Like Words Together Reflections from the deep end of Practice.

7Jan/210

Coup Hangover

A student told me how grateful she was that I taught today. Others shared her sentiment, saying that my class brings some balance and normalcy during these riotous, pandemic days.

It feels so good to know that I'm helping people, but it's also fatiguing to create this for people.

It's estimated that 4000 people died from COVID today.

Trump is still in office despite having provoked a coup attempt.

I lightly bumped my left hip at the market, but I hit a tender point! My body reacted with intense pain that's still lingering, several hours and ibuprofen later. Thankfully I have PT tomorrow, so that tender point will get attention.

I picked up fresh rose water while at the market so I'll be experimenting with my coup cocktail again soon.

7Jan/210

Sedition

At the end of teaching chair yoga today I commented that we all might leave to see good news from the Georgia Senate runnoff election.

After lunch we planned to knock out a bunch of work on our back taxes.

Then the seditious riot began at the U.S. Capitol building.

We turned on a news channel, keeping it mostly muted worry captioning to reduce the load.

It's an utter fiasco.

Oh, and over 3,500 died from COVID in one day.

Biden was confirmed about 20 minutes ago.

Now we prepare for inauguration chaos.

6Jan/210

What Ifs

At therapy today I had a round of "what ifs".

What if I hadn't been born to a family with intergenerational trauma going back who knows how far?

What if anyone in my family took my side.

What if support within my family wasn't always transactional, if it was offered at all.

I noted, and my therapist agreed, that these part of my grieving. She reminded me that having a supportive family doesn't yield a positive results. Well-off people from loving families end up living on the street, alone.

They came up after considering how my Mother would say to me when I was an adult how hard she tried to be a good parent, that she did the best she could. As I process new trauma I'm once again angered at this, that this was the best she could do.

My therapist said that, sadly, this was true. She really couldn't have done better than what I got. It brings up the grief for a childhood that I never got.

I started the year by making the best gluten free cornbread ever! Bubbles!!! I'm making it again this week to try and replicate, then document!

5Jan/210

Back in Class

I started teaching online today. 13 students came and they're stayed after for kirtan! It felt pretty good to be back at it.

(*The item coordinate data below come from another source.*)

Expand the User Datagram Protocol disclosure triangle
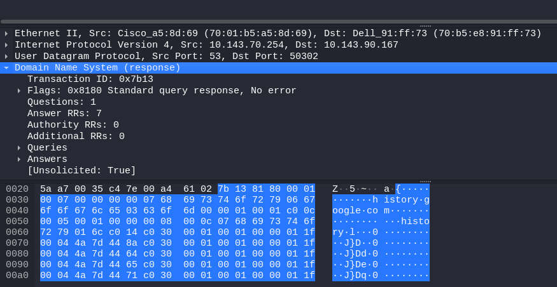This screenshot has height=287, width=557. (x=6, y=57)
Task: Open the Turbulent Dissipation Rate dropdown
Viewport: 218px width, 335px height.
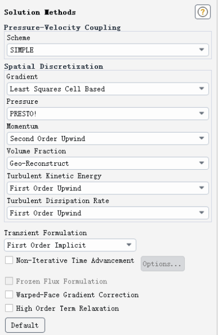Action: pos(108,213)
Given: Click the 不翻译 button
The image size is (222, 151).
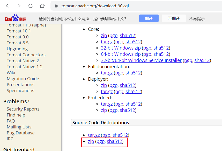Looking at the screenshot, I should pos(174,18).
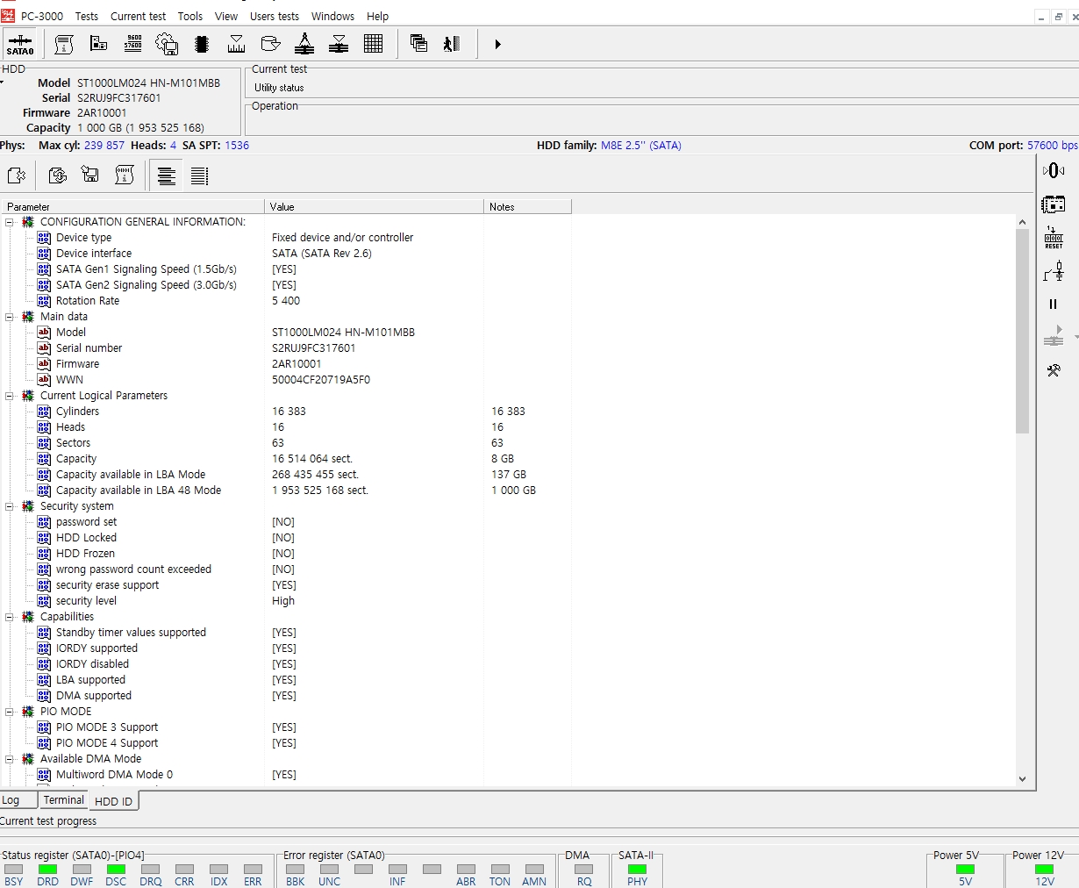1079x888 pixels.
Task: Click the SATA0 port selector button
Action: [20, 44]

I considered taking another week off since CK is still off, but I think I made the right choice to start. We still have the afternoon to connect, aside from tomorrow which is a therapy day.

We're both continuing to make progress on various house projects. I feel hopeful that tomorrow's session won't be too destabilizing. I haven't felt as much from Age 6 Sherri the past 2 weeks; there's been a lot happening and she's felt cared for.

3Jan/210

New Year Nesting

I cleaned up cobwebs and sentient dust brings from the office downstairs. Then I vacuumed. I organized the storage area in a way that will enable us to have origami paper easy to get to. I also folded towels and put fresh linens on the bed!

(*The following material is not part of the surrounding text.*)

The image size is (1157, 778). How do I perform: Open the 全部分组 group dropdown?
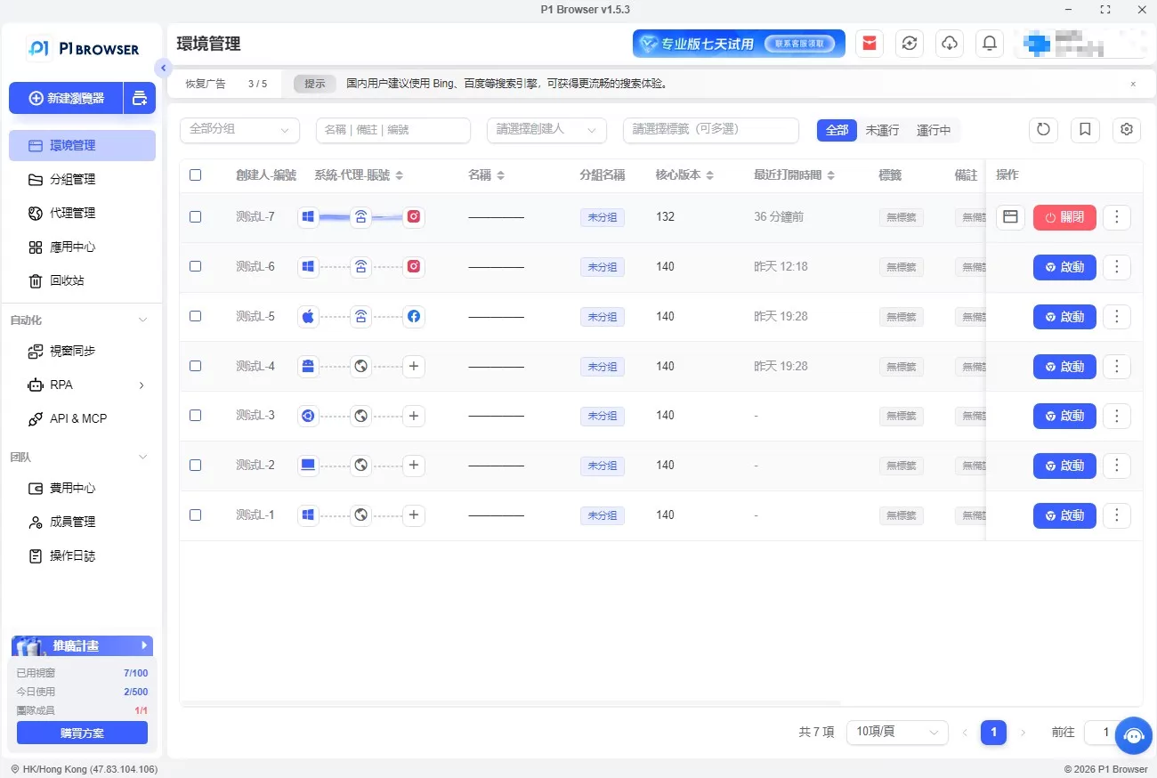[239, 130]
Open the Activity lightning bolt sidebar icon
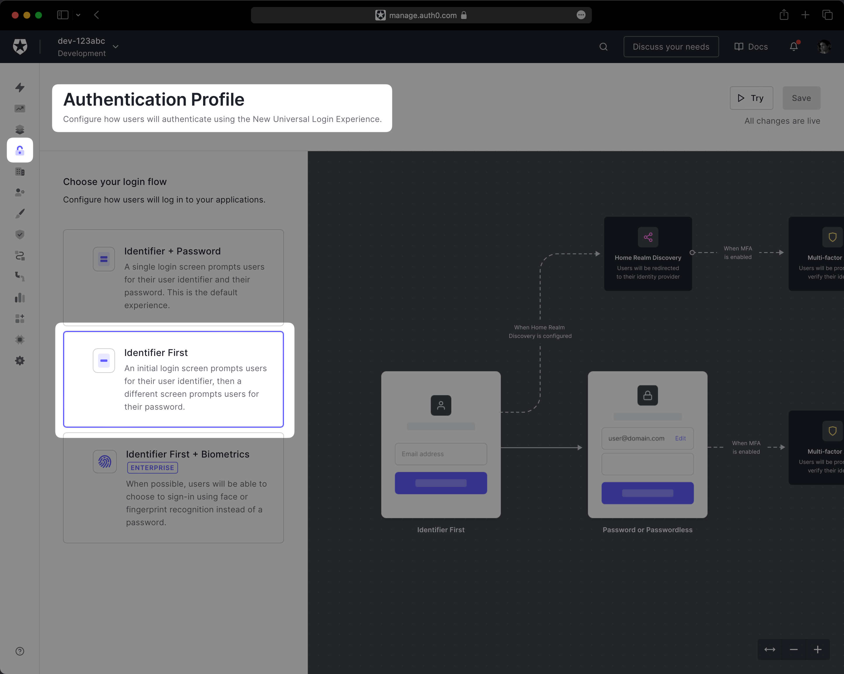This screenshot has height=674, width=844. 20,87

A gift I ordered for CK for Christmas, a stunning light, arrived with a small chip. The expense was such, and it was a gift, that I told the company about it. Today a another lamp set arrived, no need to send back the slightly damaged one!!!

We'd considered a second for my side of the bed because CK set her gift up her side, loving the way it provided indirect, low light, and is a small sculpture. Now we have two!

This also meant a pair of small lamps, over if which I'd used in the bedroom, became altar lights. I love how it looks at the light it gives me while meditating is great!

I also got a reply to a difficult letter I sent last month; a company changed their bag-check policy after I had a terrible experience being told I had to check my wallet because wearing it on my body, as opposed to in a pocket, made it a "purse"

That feels HUGE!!

I'm sure I'll ache a lot when I wake up, but I feel good about what over accomplished!

2Jan/210

2021

So it goes. A new year is here but existence is still fraught. Time feels even more like this construct these days.

With that in mind, some hopes for the New Year.

I'm hopeful vaccines will become available to us. I am hopeful I will get access more quickly than CK since I'm a hospice volunteer, this is good since I have more exposure.

I'm hopeful we'll be able to have routine health appointments next year, things like having our teeth cleaned.

I'm hopeful that CK and I will continue to work together to support each other.

I'm hopeful that I will integrate several more terrible years of childhood trauma, giving me more balance and presence.

I am hopeful that we'll survive without Unemployment Insurance payments, even if it scares me.

I'm hopeful we'll really make a budget.

I am hopeful that we'll get rid of a lot of stuff and get better about having a cleaner, more organized home environment.

I am hopeful that we'll get the taxes caught up and paid off, somehow.

I am hopeful that CK's company will address relocation assistance and we will begin our move to Canada.

I am hopeful it will be safe to take long drives and walk on the beach again.